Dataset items
□ □ □ □ □ □ □

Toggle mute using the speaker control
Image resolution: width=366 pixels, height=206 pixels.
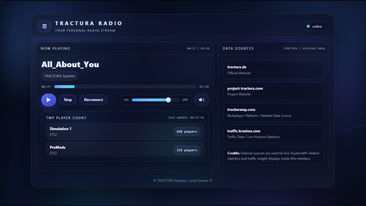201,100
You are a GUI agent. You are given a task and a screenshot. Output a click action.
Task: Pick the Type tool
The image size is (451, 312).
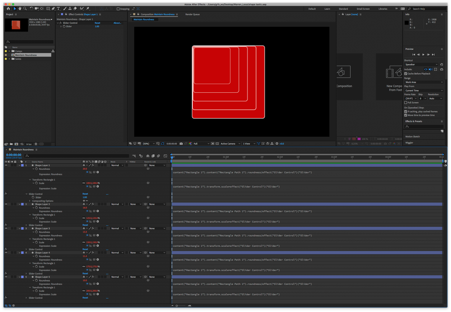click(x=59, y=9)
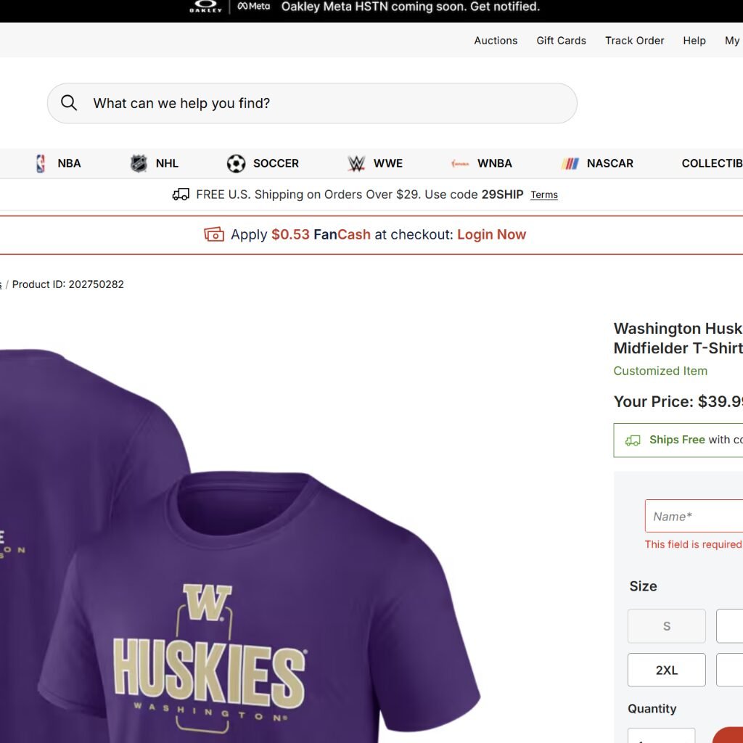Choose the size S option

(x=666, y=626)
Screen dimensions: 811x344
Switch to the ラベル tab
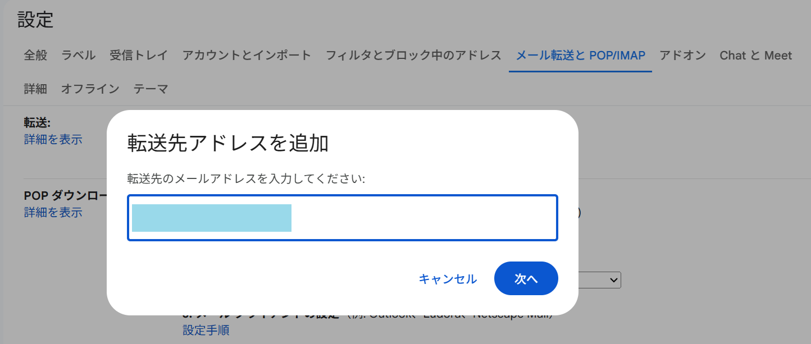click(78, 55)
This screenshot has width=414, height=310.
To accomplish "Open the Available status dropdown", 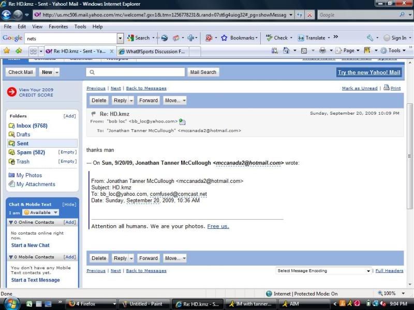I will pyautogui.click(x=41, y=212).
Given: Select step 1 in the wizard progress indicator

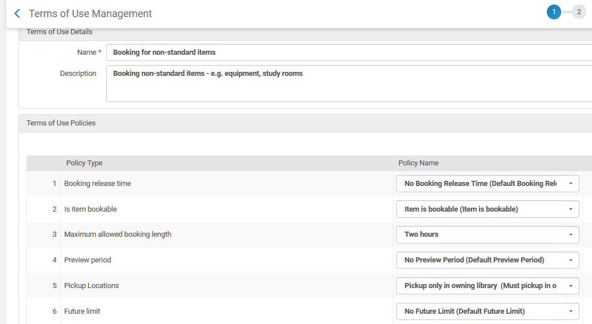Looking at the screenshot, I should point(553,12).
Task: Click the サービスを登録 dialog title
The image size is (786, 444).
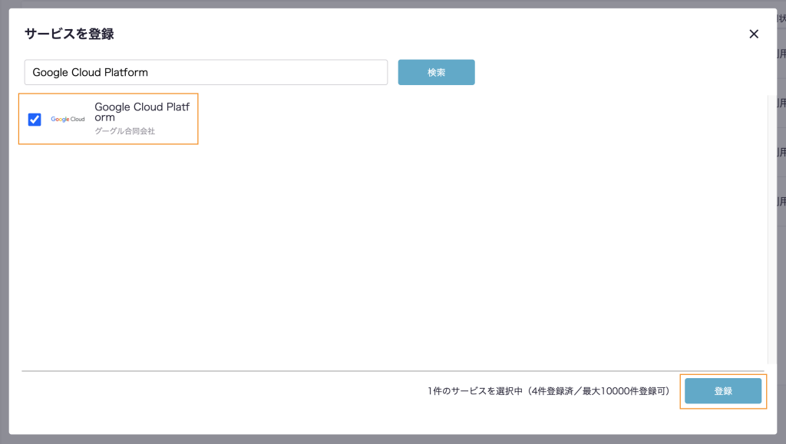Action: 70,34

□ □ □ □ □ □ □

- THE PROBLEM: Write out exactly the lines from the one containing "Given: Select step" through the end of the entries, both included. Pictures are not copied.

- RESPONSE TO THE TASK:
Given: Select step 1 in the wizard progress indicator

Looking at the screenshot, I should point(553,12).
Task: Click the サービスを登録 dialog title
The image size is (786, 444).
Action: 70,34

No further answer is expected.